Rescale the material below: reproduce every line, requests included, multiplying each coordinate in the answers by 2.35 and rounding to the nearest whole number, with halves rounded up. Leave the other numbers unchanged, and omit the pictures.

─── Input records

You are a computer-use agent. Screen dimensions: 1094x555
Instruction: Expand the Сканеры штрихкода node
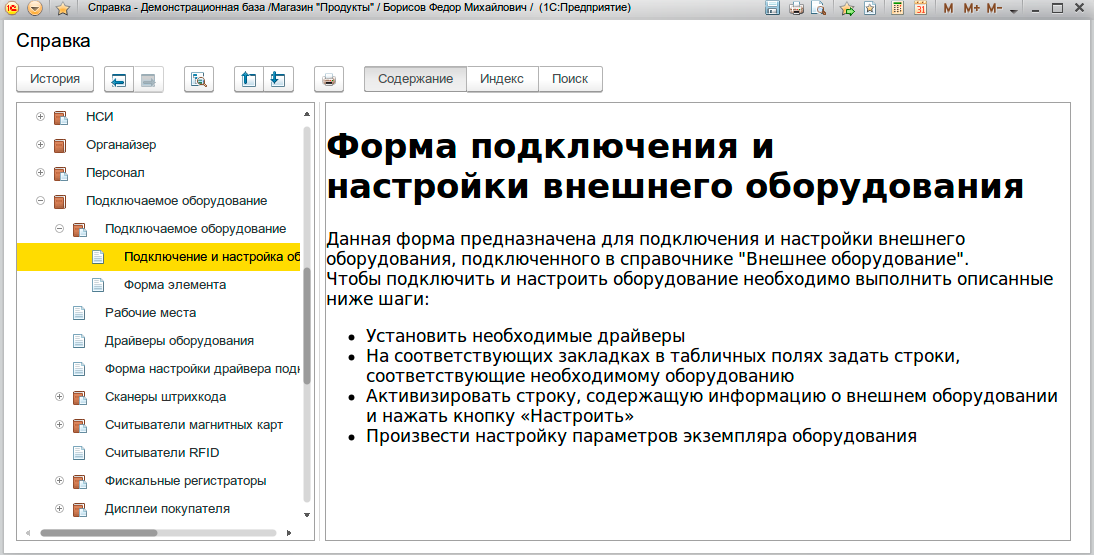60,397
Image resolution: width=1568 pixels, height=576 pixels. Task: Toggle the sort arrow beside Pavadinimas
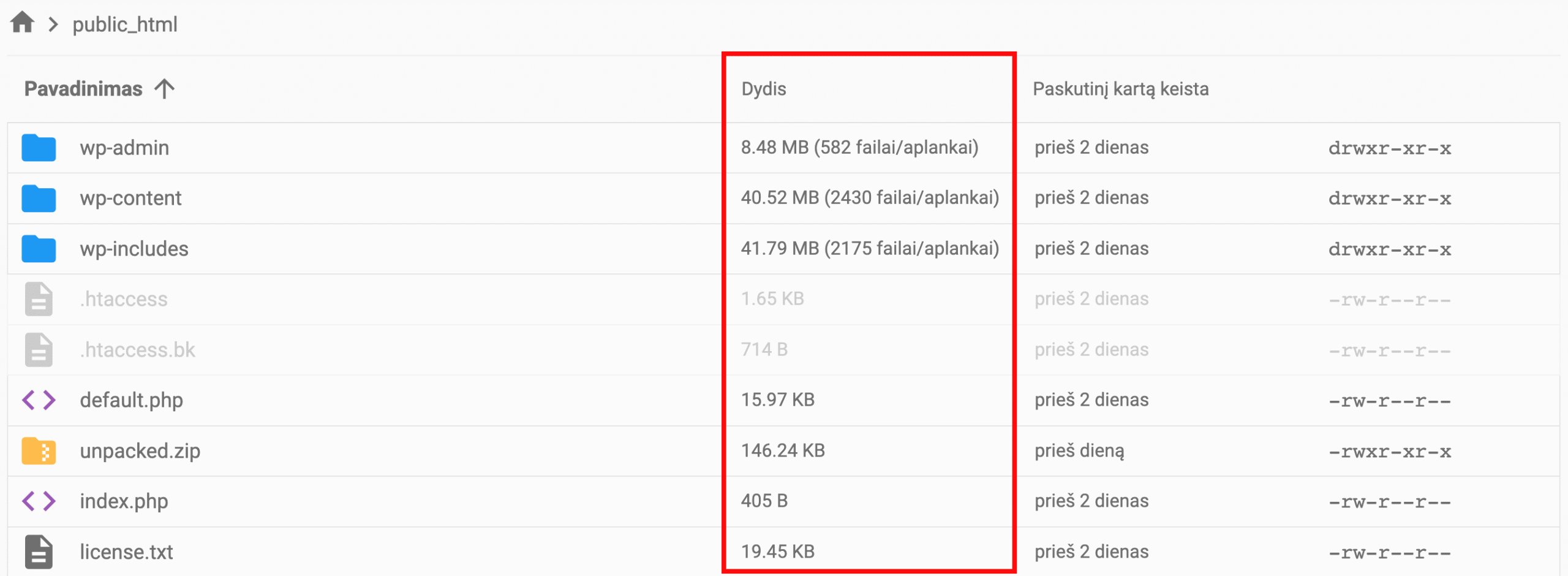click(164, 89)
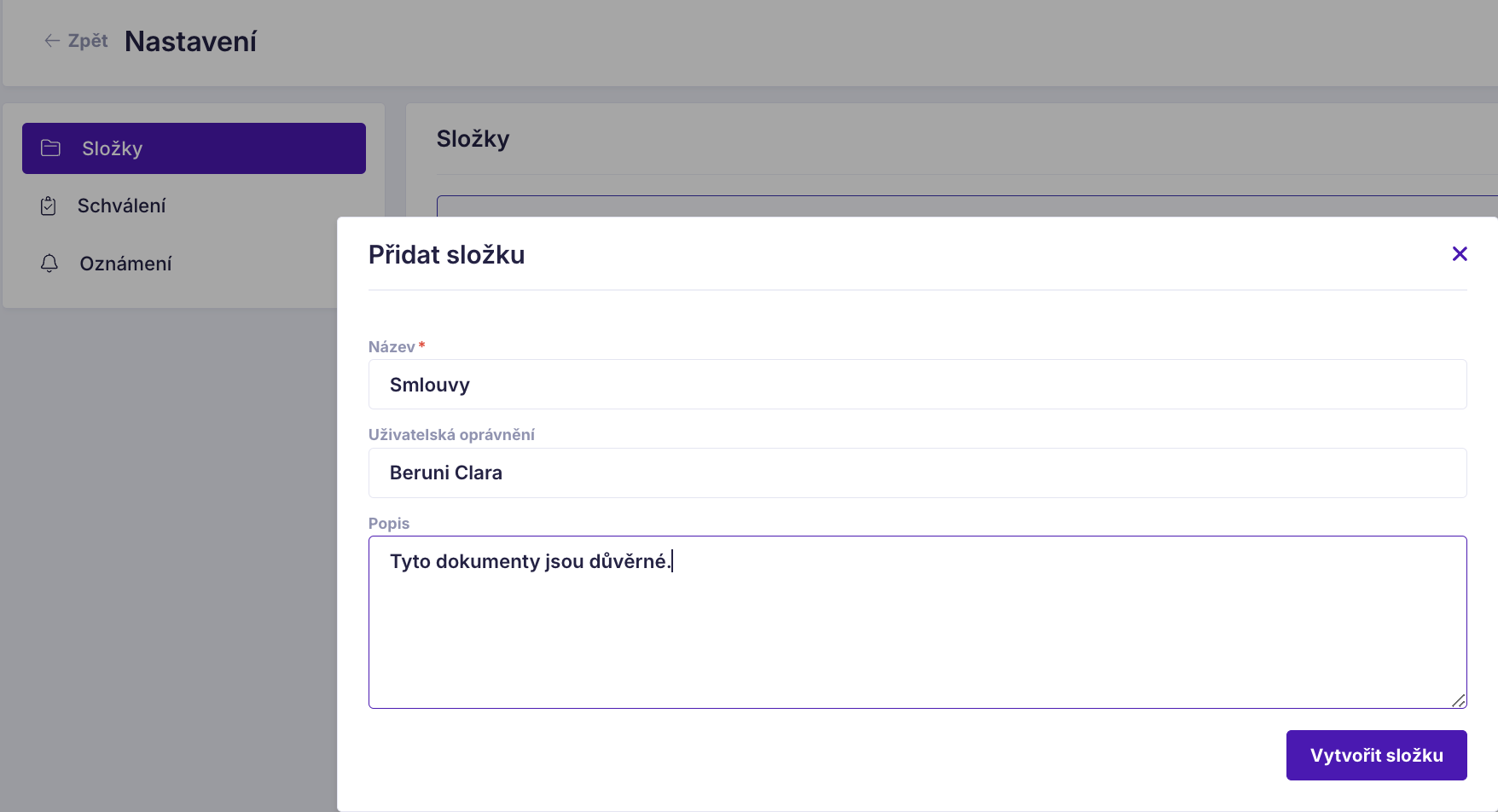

──────

Answer to this task ->
You are a computer-use agent. Screen dimensions: 1094x555
Instruction: Expand the Сканеры штрихкода node
141,933
Image resolution: width=1568 pixels, height=576 pixels. Task: Toggle the sort arrow beside Pavadinimas
click(385, 209)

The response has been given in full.